Wednesday, 22 August 2012

How to make urban 40k bases.

When I think of urban bases I imagine piles or rubble with detritus everywhere, and in that is the major problem: finding a balance between detail, ease of creation, finding a place for the models feet in all the rubble and cost. Whilst there are some great resin bases they are quite expensive and so for a lot of people the only option left are either:

a) boring bases
b)make them your self.

Now there is already some great tutorials out there but none of them really fill my most important criteria of "piles of rubble," so I thought I'd make my own. I actually got a bit lucky as I found the right ratios first time around  so saved my self a bit of time with trial and error, but on with the tutorial!
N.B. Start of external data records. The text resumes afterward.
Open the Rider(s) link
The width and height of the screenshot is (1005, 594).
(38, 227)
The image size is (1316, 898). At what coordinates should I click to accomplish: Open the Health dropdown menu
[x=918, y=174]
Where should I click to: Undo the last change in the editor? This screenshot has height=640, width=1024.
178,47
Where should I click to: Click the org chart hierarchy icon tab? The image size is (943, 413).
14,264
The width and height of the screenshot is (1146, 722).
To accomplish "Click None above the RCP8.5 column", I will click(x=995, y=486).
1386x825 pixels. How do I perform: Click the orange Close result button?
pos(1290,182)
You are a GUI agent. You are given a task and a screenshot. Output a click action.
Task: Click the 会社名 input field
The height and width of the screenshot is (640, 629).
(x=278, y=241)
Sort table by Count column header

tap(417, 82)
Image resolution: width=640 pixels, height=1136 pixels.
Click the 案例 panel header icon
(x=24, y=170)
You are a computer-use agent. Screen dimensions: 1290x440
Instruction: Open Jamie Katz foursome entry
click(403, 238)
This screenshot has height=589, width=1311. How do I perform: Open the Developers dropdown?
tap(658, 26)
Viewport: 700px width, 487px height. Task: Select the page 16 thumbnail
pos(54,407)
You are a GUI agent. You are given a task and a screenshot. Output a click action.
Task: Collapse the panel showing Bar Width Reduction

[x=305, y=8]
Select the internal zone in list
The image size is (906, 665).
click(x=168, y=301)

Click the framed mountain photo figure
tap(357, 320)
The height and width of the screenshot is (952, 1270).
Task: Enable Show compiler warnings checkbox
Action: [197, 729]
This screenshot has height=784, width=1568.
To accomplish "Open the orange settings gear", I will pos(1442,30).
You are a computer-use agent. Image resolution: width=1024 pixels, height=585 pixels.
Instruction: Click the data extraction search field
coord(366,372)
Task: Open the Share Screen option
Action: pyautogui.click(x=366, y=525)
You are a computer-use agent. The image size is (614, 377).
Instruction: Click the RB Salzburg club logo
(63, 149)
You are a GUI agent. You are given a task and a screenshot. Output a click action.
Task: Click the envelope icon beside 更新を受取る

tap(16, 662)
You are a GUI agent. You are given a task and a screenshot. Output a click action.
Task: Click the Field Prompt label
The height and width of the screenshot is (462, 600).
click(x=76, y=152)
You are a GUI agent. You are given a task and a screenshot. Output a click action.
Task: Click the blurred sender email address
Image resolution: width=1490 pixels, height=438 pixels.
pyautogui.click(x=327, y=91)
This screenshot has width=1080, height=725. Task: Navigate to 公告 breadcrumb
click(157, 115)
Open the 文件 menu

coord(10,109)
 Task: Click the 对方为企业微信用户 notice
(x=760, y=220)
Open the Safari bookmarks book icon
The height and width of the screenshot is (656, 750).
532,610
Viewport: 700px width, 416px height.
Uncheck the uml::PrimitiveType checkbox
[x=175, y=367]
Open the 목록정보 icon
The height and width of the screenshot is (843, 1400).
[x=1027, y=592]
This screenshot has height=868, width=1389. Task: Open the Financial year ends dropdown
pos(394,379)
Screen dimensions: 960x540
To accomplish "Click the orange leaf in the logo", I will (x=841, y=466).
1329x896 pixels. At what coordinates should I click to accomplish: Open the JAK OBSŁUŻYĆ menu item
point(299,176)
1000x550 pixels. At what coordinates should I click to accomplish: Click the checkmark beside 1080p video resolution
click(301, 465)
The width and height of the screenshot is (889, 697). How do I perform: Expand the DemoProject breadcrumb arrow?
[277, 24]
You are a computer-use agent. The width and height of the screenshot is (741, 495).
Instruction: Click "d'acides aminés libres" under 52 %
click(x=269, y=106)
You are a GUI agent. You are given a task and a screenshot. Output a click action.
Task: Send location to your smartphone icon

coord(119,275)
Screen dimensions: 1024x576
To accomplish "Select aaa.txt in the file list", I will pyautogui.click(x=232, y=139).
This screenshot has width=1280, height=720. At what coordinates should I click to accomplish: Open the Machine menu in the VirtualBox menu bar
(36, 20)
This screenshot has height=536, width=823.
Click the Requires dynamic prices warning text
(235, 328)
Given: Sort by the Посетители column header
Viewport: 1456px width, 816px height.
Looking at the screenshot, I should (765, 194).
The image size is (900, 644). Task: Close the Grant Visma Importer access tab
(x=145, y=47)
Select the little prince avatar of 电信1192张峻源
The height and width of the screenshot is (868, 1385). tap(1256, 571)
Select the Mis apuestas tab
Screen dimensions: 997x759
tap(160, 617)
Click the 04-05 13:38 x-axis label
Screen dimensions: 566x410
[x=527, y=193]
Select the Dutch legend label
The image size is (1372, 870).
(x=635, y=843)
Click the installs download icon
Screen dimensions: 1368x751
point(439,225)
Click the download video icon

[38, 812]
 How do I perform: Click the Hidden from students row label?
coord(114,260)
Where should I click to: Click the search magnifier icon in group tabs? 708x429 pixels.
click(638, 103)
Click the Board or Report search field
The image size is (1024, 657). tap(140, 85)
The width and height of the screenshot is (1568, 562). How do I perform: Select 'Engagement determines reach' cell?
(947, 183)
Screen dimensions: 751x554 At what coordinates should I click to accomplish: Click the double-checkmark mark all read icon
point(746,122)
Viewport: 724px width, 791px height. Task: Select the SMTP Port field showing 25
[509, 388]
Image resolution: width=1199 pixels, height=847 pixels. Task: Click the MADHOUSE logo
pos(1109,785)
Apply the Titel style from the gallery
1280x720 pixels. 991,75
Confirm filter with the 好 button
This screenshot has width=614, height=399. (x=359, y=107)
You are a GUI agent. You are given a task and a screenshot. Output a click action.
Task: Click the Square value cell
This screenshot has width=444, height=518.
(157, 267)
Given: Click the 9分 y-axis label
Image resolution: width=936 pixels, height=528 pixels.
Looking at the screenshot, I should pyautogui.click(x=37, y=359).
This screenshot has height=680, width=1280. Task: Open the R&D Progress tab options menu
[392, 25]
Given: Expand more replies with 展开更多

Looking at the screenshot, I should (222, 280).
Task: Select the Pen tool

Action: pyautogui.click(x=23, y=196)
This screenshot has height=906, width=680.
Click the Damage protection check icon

  •  Some Plaster of Paris (I got a 1kg bag that's never going to run out for a measly $5)
  • Fine Sand (preferably have some coarse sand available to)
  • Water
  • Cheap brush and plastic spoon (unless you want to cover your eating cutlery with sand)
  • PVA Glue (also known as white glue)
  • Pieces of chopped up spruce (pieces from your bits box can also come in handy)
  • Disposable plastic plate (included as something to mix on and also not to wreck my pallet)


  •  Before starting you need to prepare the base, for this I'd recommend using a knife to cross hatch lines into the base to give the glue a chance of attaching. (note. I also applied this straight onto plain sand glued down with PVA and this worked well)
Black lines being where you would cut.

  • For a flying bases worth I used a about a spoon's worth of plaster combined with about half a spoon of sand. To this I added some water mixed with PVA and a couple of drops of pure PVA.

  • When this was the consistency of whipped cream I slathered it on to the base. Then I pushed in little rocks, and pieces of rubble, sprinkled some coarse sand on and the covered any gaps with more fine sand.

If you end up making to much you can smooth it out on a plate, wait for it  to dry and then break it up and uses it as rocks next time.
  • When this was dry I selectively added some more sand to places (this was to help rocks and the like to blend in) and then I painted on a mixture of glue and water. 
  • After this is painting and application of static grass, a step I have admittedly not gone up to yet.
 Besides the last step your now done, what do you think?

A couple I did up earlier (sorry just had to include the line)

And with models.

Sunday, 19 August 2012

Halbarad 2 and some urban Eldar bases

Got some more work done on Halbarad this week, namely the metal and the muted green as well as getting started on the boots and banner. For the metal I tried doing a True Metallic Metal technique for the first time and whilst not perfect by any means I still pretty pleased with how it turned out. For the muted green I followed the Games Workshop tutorial for painting an Ork's head from the Lizardmen White Dwarf (2009 I think it was).

After picking up some plaster last week and my little basing experiment with this model I was keen to try my hand at doing some more interesting basing, (because along with sculpting this is my weakest area)> Anyway I did two flying bases up today for my eldar using my new technique, I also have a tutorial in the pipeline so check back midweek if you're interested.

Just a little teaser.

Monday, 13 August 2012

Halbarad W.I.P.

After taking a short break from painting in the past few weeks from painting, i got going again on the weekend, to make good progress on the Halbarad model that has been sitting on my desk for the last year and a half. So far only the face is pretty much done and I'm really happy with that, especially the lips, not the best in the photo but in real life the red glazing I applied really makes them look good. Otherwise I'm also trying true metallic metal for the first time, something I want to do to my whole High Elf army as I think it looks great but I'll see how that goes. The models is still in the early stages obviously so any comments or criticisms will be greatly appreciated.